Saint-Guilhem-le-Désert est d'abord un site exceptionnel, dans le cadre grandiose des gorges de l'Hérault. C'est en raison de sa sauvagerie que Guillaume, comte de Toulouse, cousin de Charlemagne par sa mère Aude, fille de Charles Martel, le choisit pour terminer en odeur de sainteté une vie jusque-là consacrée aux entreprises guerrières. Vers 804, il renonce au siècle et se fait moine à l'abbaye d'Aniane qu'avait fondée en 782 Benoît, le grand réformateur de la discipline monastique à l'époque carolingienne. Puis, peu après, sur le conseil et avec l'aide de ce dernier, il fonde non loin d'Aniane, dans le désert de Gellone, un monastère qu'il dote richement le 15 décembre 804. Il s'y retire en 806 et y meurt en 812. On pense assez communément que ce personnage historique fut l'ébauche du plus célèbre des héros de l'épopée médiévale après Charlemagne et Roland : Guillaume d'Orange.

Aux xie et xiie siècles, Gellone, qui devient Saint-Guilhem-le-Désert, est l'objet d'un important pèlerinage, et le Guide du pèlerin de Saint-Jacques-de-Compostelle fait obligation aux pèlerins empruntant la route de Toulouse de « rendre visite au corps du bienheureux confesseur Guillaume ». C'est aussi le moment où l'on reconstruit l'église et le cloître.

Du monastère carolingien, il reste de nombreux fragments du mobilier liturgique et funéraire, sous forme de panneaux et de pilastres sculptés, dont les motifs d'entrelacs et de tresses, souvent d'excellente qualité, sont exécutés en méplat ou en biseau.

Une première reconstruction eut lieu vers l'an mille, entre 990 et 1006. L'église, connue par des fouilles menées entre 1962 et 1970, se caractérisait alors par une organisation du chevet tout à fait intéressante pour l'étude des cryptes édifiées durant la période intermédiaire entre les époques carolingienne et romane. À l'est et en léger contrebas d'une basilique charpentée de petites dimensions était établie une confession massive, de forme rectangulaire, divisée en deux nefs voûtées par une file médiane de robustes piliers. Au fond de la nef de droite, une banquette de pierre supportait le tombeau de saint Guilhem. À cette confession était superposé un sanctuaire surélevé, de même plan rectangulaire, contenant l'autel majeur dédié au Sauveur. Cette disposition étagée se trouve dans de nombreuses églises des xe et xie siècles, notamment en Italie. Quant à la forme rectangulaire du chevet, elle était à peu près de règle dans le Languedoc méditerranéen avant la diffusion, au xie siècle, du premier art roman méridional.
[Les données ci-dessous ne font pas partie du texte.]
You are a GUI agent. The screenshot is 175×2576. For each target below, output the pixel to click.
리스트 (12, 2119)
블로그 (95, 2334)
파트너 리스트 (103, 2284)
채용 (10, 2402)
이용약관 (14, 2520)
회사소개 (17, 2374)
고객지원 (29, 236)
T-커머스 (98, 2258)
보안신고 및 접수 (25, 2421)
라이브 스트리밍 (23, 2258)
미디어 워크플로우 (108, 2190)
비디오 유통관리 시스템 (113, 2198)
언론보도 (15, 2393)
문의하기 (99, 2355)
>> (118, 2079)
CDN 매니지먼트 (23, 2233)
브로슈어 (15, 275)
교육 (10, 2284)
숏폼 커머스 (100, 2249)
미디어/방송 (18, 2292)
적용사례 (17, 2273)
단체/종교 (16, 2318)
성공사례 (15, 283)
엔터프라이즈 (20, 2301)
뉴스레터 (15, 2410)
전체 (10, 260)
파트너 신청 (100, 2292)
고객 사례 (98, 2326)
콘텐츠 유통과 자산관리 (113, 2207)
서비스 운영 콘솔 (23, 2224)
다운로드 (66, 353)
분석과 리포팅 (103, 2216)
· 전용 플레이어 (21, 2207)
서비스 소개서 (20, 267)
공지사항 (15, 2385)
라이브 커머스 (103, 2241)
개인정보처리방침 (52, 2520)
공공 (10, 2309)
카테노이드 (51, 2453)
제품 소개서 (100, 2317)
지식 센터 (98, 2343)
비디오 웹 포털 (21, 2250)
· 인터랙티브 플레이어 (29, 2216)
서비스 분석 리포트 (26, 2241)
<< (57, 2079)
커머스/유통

C'est à cet art, d'abord apparu en Italie du Nord, qu'appartient précisément le monument actuel. À une époque qu'on peut situer dans le deuxième quart du xie siècle, on commença par construire la nef et ses collatéraux, en pierres de petites dimensions, façonnées au marteau, avec un décor mural de petites arcatures. L'édifice est voûté de berceaux en plein cintre soulagés par des doubleaux larges et minces reposant sur des piliers cruciformes et des pilastres encore dépourvus de sculptures. On conserva momentanément le chevet préroman, sans doute en raison de la vénération dont le tombeau était l'objet, et on le cantonna de deux minuscules absidioles prises dans un mur droit.

Dans un deuxième moment, on éleva un grand transept, une vaste abside et deux véritables absidioles, tout en respectant l'ancienne confession devenue crypte, qu'on enveloppa par le nouveau chevet, comme un précieux reliquaire. L'évolution du premier art roman méridional s'observe dans le développement d'un décor de niches sous la corniche de l'abside centrale et surtout à travers l'apparition d'une première sculpture sur pierre. Il s'agit de beaux chapiteaux cubiques ornant les fenêtres[...]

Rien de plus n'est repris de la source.